Blanc explique que lorsque son équipe pense que le nettoyage d’un vêtement peut être risqué, elle refuse de l’accepter. « Mon conseil serait d’éviter autant que possible de nettoyer quoi que ce soit de spécial. À moins qu’il ne soit incroyablement malodorant ou taché, auquel cas la technologie à l’ozone [a gentle technique that uses ozone gas to clean and remove odours] « C’est génial pour rafraîchir et assainir l’objet. »

Mais tous les vêtements qui nécessitent un nettoyage à sec ne le nécessitent pas forcément. Frej Lewenhaupt, cofondateur et directeur général de Steamery, la marque scandinave de produits d’entretien textile, explique : « De nombreux fabricants de vêtements indiquent sur l’étiquette « nettoyage à sec uniquement » car ils ne veulent pas assumer l’entière responsabilité de la manière dont ils doivent être nettoyés chez eux. »

Le cachemire, par exemple, peut être lavé à la main à froid avec un détergent délicat et séché à plat à la maison. Il explique qu’avec des détergents et des sacs de protection adaptés, et « un peu de connaissances supplémentaires sur la composition des textiles, le lavage et le séchage, il est tout aussi efficace de prendre soin des vêtements à la maison ».

Cela peut aussi être une option plus respectueuse de l’environnement. « Les pressings ne savent pas toujours comment traiter les produits chimiques restants », ajoute Lewenhaupt, et s’ils ne sont pas éliminés correctement, ils peuvent constituer un danger pour les poissons et la vie aquatique.

Mais revenons aux dégâts. Citizens Advice affirme que toute personne peut demander une indemnisation si ses effets personnels sont endommagés ou perdus dans les locaux d’un pressing, et la plupart des chaînes ont mis en place des procédures pour résoudre les litiges entre clients. En ce qui concerne les petites entreprises indépendantes qui représentent la majorité des pressings traditionnels, la situation est moins claire : les nettoyeurs peuvent nier leur responsabilité, comme dans mon cas, ou offrir des services de nettoyage gratuits en guise de compensation. Et en réalité, peu de gens souhaitent vraiment s’attaquer à un litige avec une entreprise locale au sujet d’un vêtement.

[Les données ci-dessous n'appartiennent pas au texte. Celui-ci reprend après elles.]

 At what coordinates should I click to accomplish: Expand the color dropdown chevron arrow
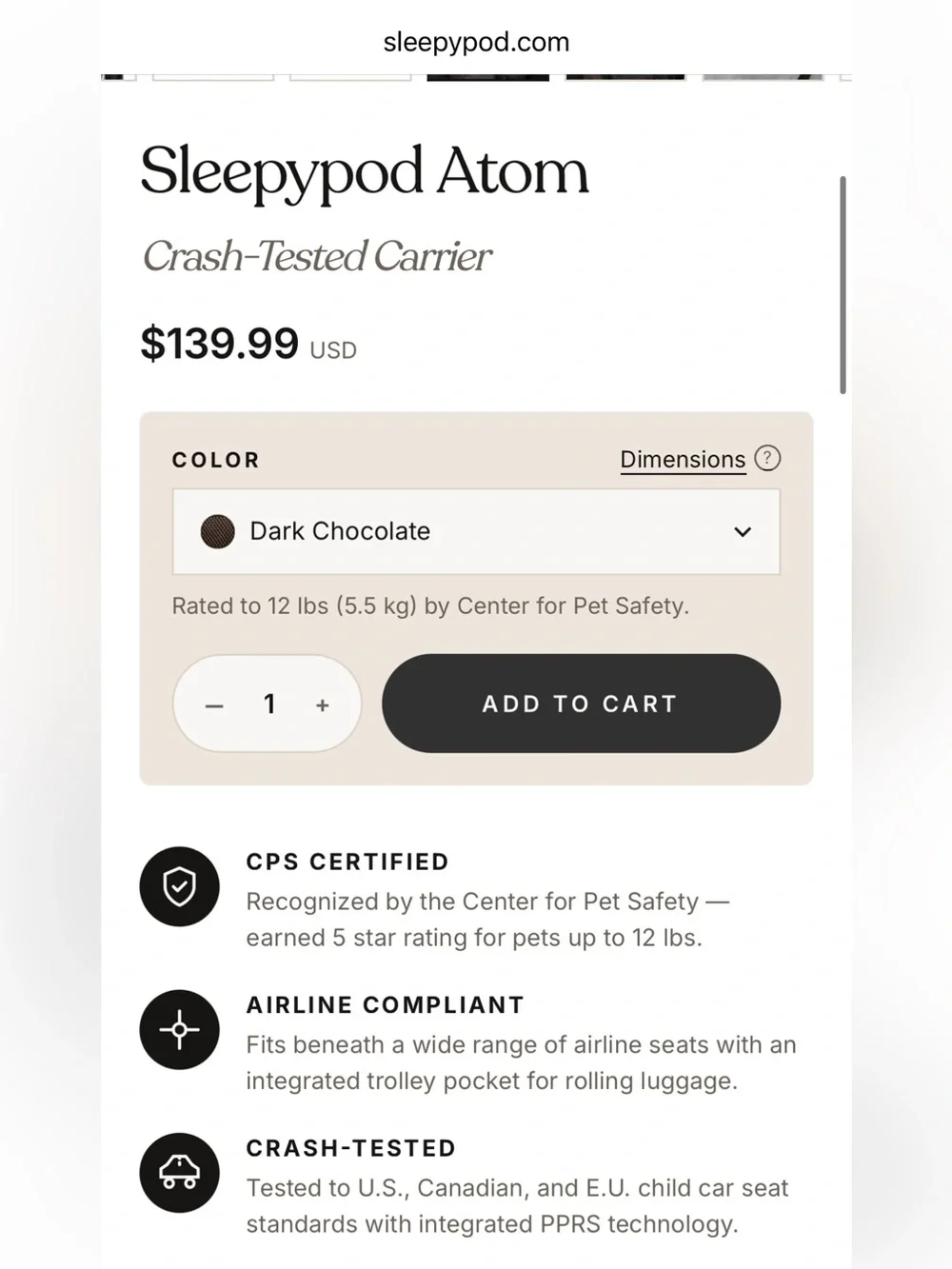coord(743,532)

La plupart regrettent le jour où ils sont entrés dans ce pressing et passent à autre chose. Pas moi. Je suis allée chez VV Rouleaux, le magasin de rubans et de passementeries de Marylebone, avec la carcasse de la robe. Pas de franges perlées en stock. Il n’y avait rien de similaire chez MacCulloch & Wallis sur Poland Street non plus, mais une étudiante en mode qui y travaillait m’a apporté des franges noires simples et des perles pour me montrer comment je pouvais créer mes propres glands perlés. Ce serait à la fois laborieux et coûteux. J’ai pris une frange de 10 cm de long, mais j’ai abandonné cinq minutes après avoir suivi un tutoriel sur YouTube.

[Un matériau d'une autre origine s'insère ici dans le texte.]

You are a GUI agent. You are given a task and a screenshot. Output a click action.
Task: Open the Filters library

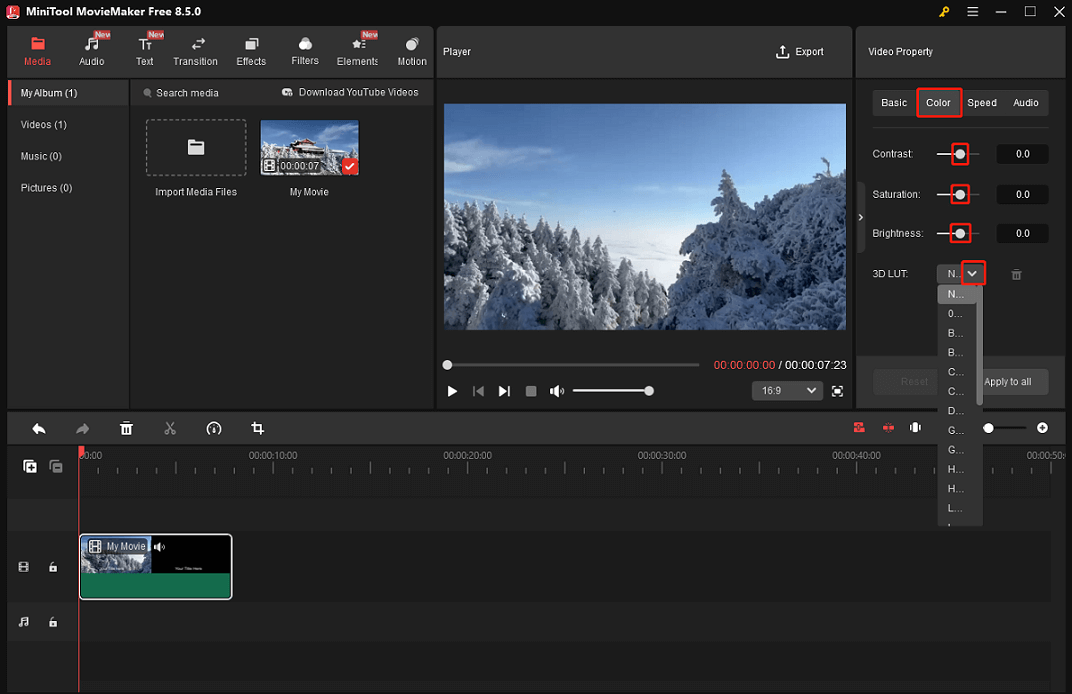(x=305, y=50)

Puis, miracle : après une semaine de recherche, j’ai trouvé une jumelle de ma robe sur eBay. Trop petite pour que je la porte, mais elle avait la même frange décorée. Une couturière à laquelle Khan m’a recommandée m’a dit qu’elle pouvait soulever la frange et l’utiliser pour remplacer le tissu endommagé de ma robe. Pourrais-je vraiment supporter de cannibaliser une autre robe pour sauver la mienne, me suis-je demandée en appuyant sur le bouton pour acheter. Oui. Oui, je le pourrais.

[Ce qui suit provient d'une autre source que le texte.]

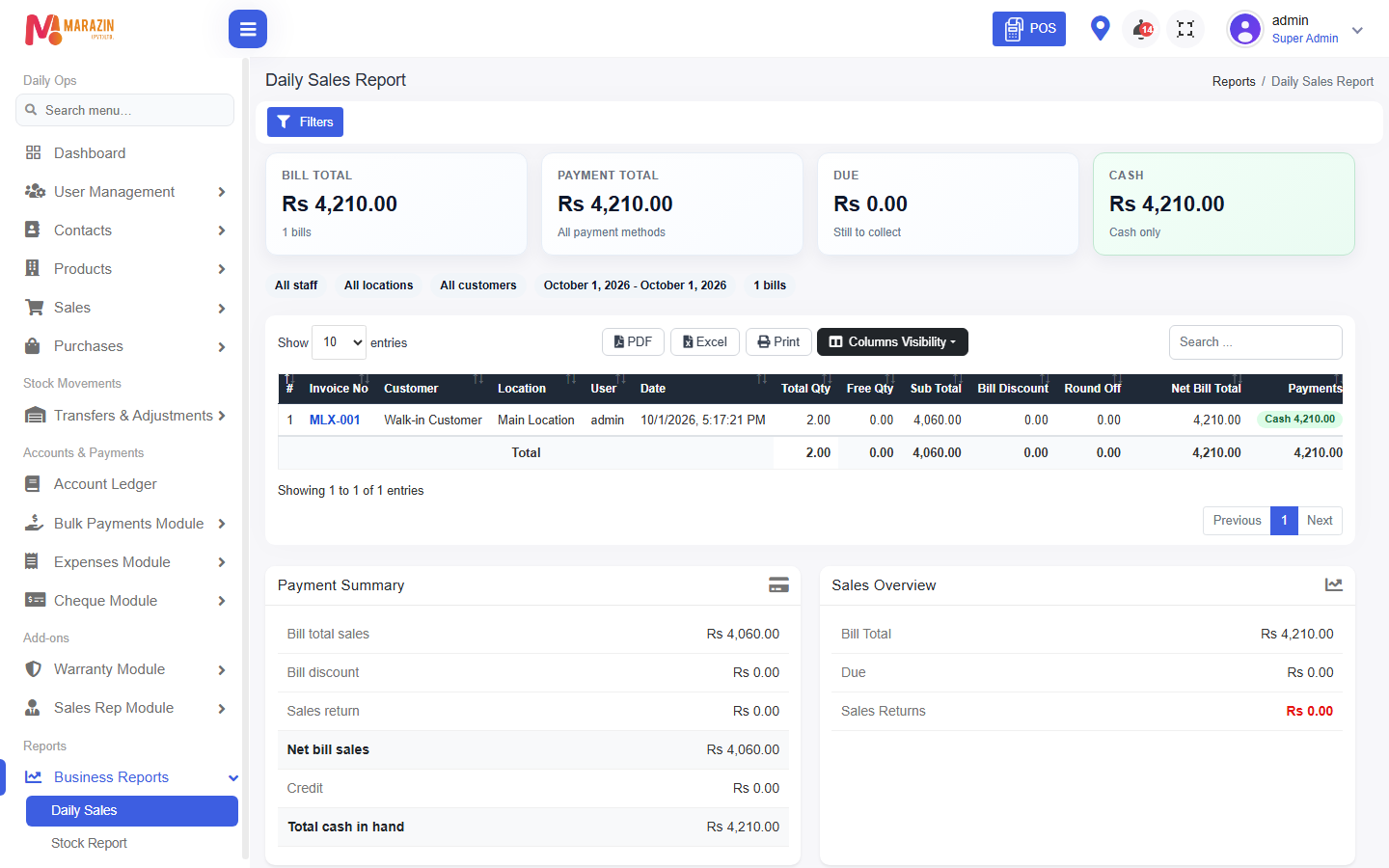
Task: Open invoice link MLX-001
Action: (335, 420)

La robe est maintenant accrochée dans mon armoire, sans aucun signe visible de ses mésaventures. Je sais que je n’aurai pas cette chance deux fois. La prochaine fois qu’il faudra la nettoyer, je l’apporterai chez un spécialiste ou je la laverai à froid sur programme délicat à la maison. Une belle robe est une chose terrible à gâcher.